De grief van eiseres dat verweerder in strijd met het specialiteitsbeginsel heeft gehandeld, faalt eveneens, nu eiseres haar grief niet nader heeft onderbouwd. Zo heeft eiseres niet expliciet aangegeven welke van haar belangen door verweerder niet zijn afgewogen tegen de belangen die worden gediend met de APV. De rechtbank is ook overigens niet gebleken dat verweerder andere belangen heeft meegewogen dan de in artikel 4.5.3a van de APV aangeduide natuur- en landschappelijke waarden van het Kruitbos en de belangen van eiseres.
Het bovenstaande brengt de rechtbank tot het oordeel dat verweerder de belangen die zijn gediend bij het behoud van het Kruitbos in redelijkheid heeft kunnen laten prevaleren boven de belangen van eiseres bij het verlenen van een kapvergunning. De omstandigheid dat verweerder naar aanleiding van de ingediende zienswijzen nader onderzoek heeft verricht en (mede) als gevolg van de onderzoeksresultaten is afgeweken van het aanvankelijk ter inzage gelegde ontwerpbesluit, maakt het bestreden besluit niet in strijd met het zorgvuldigheids- of motiveringsbeginsel. Zoals hiervoor reeds is overwogen is het bestreden besluit zorgvuldig tot stand gekomen.
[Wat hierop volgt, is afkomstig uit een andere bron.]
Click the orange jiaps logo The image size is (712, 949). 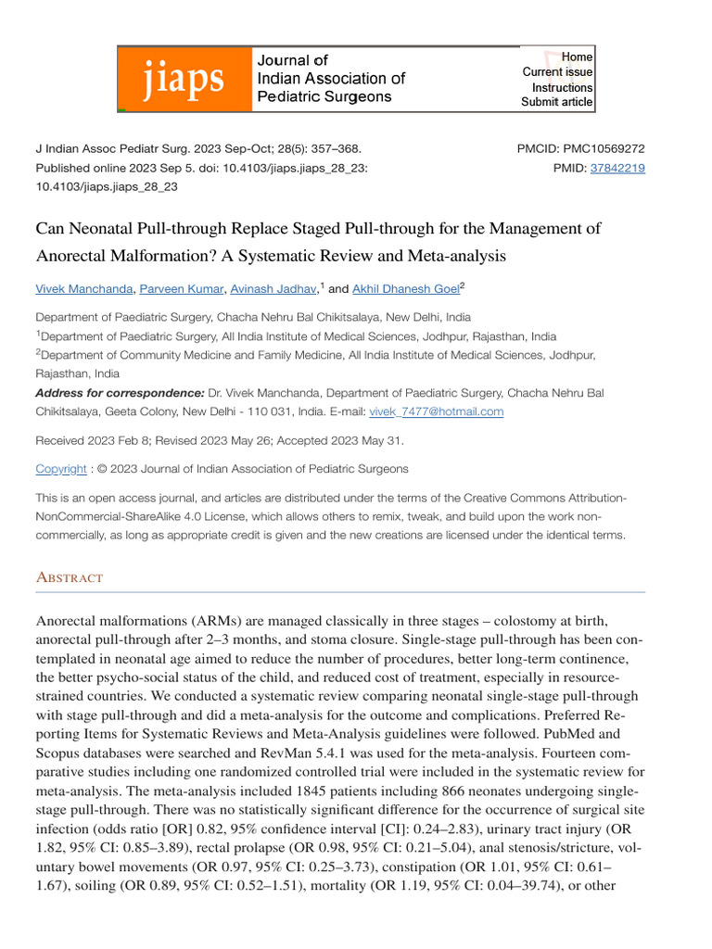pos(183,79)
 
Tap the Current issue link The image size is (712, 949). pos(557,72)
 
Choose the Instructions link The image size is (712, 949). pos(562,87)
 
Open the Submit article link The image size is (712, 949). pos(556,102)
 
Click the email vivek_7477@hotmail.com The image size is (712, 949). pos(437,411)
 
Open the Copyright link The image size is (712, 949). pos(61,469)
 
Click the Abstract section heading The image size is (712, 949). pos(70,577)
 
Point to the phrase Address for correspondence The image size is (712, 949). pos(120,393)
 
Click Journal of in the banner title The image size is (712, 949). pos(293,59)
Van een ondeugdelijk gemotiveerd besluit is bovendien geen sprake.
Ten aanzien van het GRID-rapport overweegt de rechtbank nog dat, wat er ook zij van de stelling van eiseres dat dit geen deskundigenrapport betreft, niet gebleken is dat het rapport van doorslaggevende betekenis is geweest bij verweerders besluit om de kapvergunning te weigeren.
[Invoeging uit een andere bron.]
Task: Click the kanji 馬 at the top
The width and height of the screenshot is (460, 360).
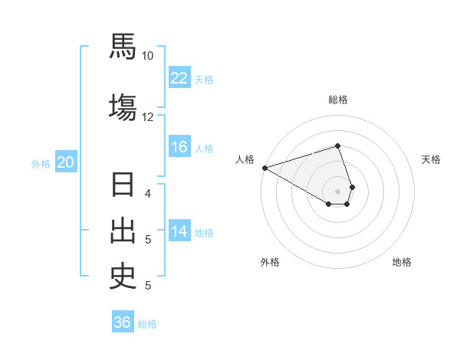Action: tap(123, 47)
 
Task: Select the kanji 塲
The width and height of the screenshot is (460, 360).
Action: tap(123, 106)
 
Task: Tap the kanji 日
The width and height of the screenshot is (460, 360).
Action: tap(123, 187)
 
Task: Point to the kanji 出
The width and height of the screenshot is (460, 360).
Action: tap(123, 232)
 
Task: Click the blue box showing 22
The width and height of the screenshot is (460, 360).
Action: tap(179, 77)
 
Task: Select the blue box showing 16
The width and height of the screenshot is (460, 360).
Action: tap(179, 147)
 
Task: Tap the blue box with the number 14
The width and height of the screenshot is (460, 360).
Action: tap(179, 231)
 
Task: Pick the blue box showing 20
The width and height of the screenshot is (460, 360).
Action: tap(66, 162)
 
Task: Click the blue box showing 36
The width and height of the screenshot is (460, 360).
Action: tap(123, 322)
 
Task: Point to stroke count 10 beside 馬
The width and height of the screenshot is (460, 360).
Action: tap(148, 56)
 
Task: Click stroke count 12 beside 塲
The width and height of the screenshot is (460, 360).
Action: tap(148, 116)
Ten aanzien van de daags vóór de zitting door eiseres gefaxte brief van CSO-adviesbureau, overweegt de rechtbank als volgt. Hoewel eiseres stelt dat het een aanvulling van reeds bestaande gronden betreft, merkt de rechtbank het gestelde in deze brief aan als een nieuwe beroepsgrond. Deze beroepsgrond is op een dusdanig laat tijdstip in de procedure gebracht, dat er naar het oordeel van de rechtbank sprake is van strijd met de goede procesorde. De rechtbank laat de brief van 20 april 2006 met als bijlage de brief van CSO, eveneens gedateerd 20 april 2006, dan ook buiten beschouwing.
Het vorenstaande brengt de rechtbank tot het eindoordeel dat het bestreden besluit in rechte stand houdt. Het beroep van eiseres zal dan ook ongegrond worden verklaard.
Voor een proceskostenveroordeling of vergoeding van het griffierecht ziet de rechtbank geen aanleiding.
De rechtbank beslist als volgt.
verklaart het beroep ongegrond.
Deze uitspraak is gedaan op 20 juli 2006 door mr. H.P. Kijlstra, voorzitter, en mr. L.H. Waller en mr. A.M. van der Linden-Kaajan, rechters,
in tegenwoordigheid van mr. H. van Hoeven, griffier,
en bekendgemaakt door verzending aan partijen op de hieronder vermelde datum.
de griffier de voorzitter
De griffier is verhinderd te tekenen
Tegen deze uitspraak kunnen een belanghebbende en het bestuursorgaan gedurende zes weken na toezending van deze uitspraak hoger beroep instellen bij de Afdeling bestuursrechtspraak van de Raad van State te ’s Gravenhage.